EPJ Web of Conferences (Jan 2020)
The SIMPLE Framework for deploying containerized grid services
Abstract
The Worldwide LHC Computing Grid (WLCG) currently has about 170 sites. In order to support WLCG workloads, each site has to deploy and maintain a number of possibly complex grid services. Quite often, site managers require assistance of WLCG experts, for example when new software versions need to be deployed. Modern configuration management (e.g. Puppet, Ansible), container orchestration (e.g. Docker Swarm, Kubernetes) and containerization technologies (e.g. Docker, Podman) can help make such activities more lightweight by means of packaging sensible configurations of grid services and providing simple mechanisms to distribute and deploy them across the infrastructure available at a site. This article describes the SIMPLE project: a Solution for Installation, Management and Provisioning of Lightweight Elements.

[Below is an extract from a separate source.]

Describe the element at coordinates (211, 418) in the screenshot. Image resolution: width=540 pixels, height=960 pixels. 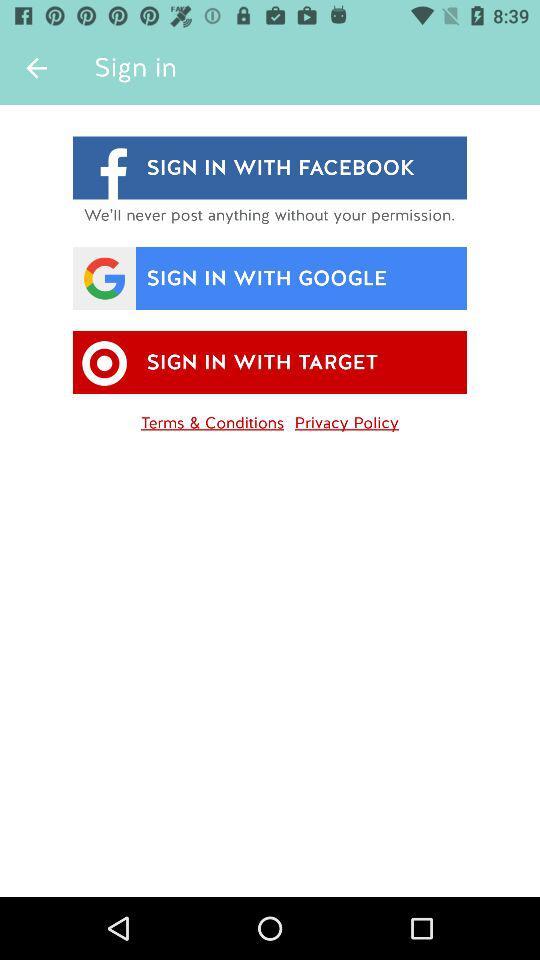
I see `the terms & conditions icon` at that location.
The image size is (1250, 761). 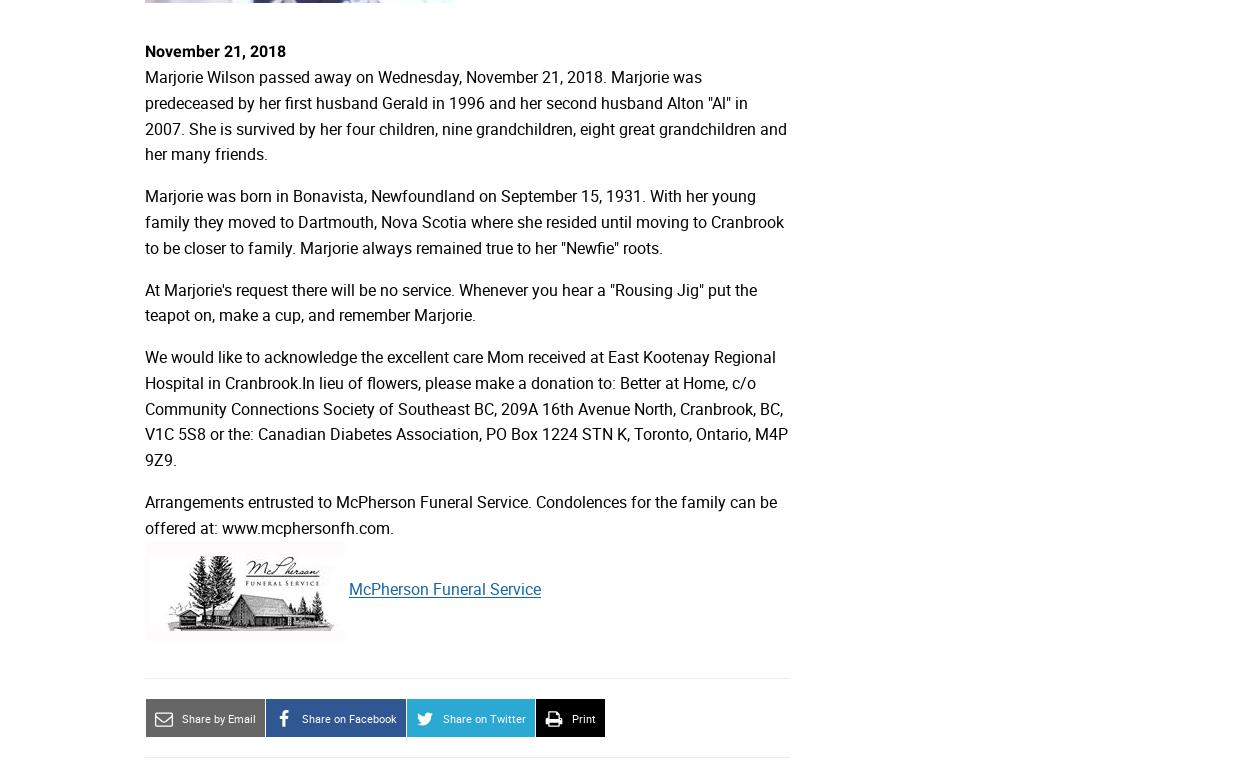 What do you see at coordinates (218, 717) in the screenshot?
I see `'Share by Email'` at bounding box center [218, 717].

The SIMPLE framework leverages modern infrastructure management tools to deploy containerized grid services, such as popular compute elements (e.g. HTCondor, ARC), batch systems (e.g. HTCondor, Slurm), worker nodes, etc. Its architecture follows principles of sustainability, scalability and extensibility. We describe how system administrators can use the framework, as well as the first results, featuring the migration of computing resources to HTCondor at 2 sites. We conclude with an outlook on further developments.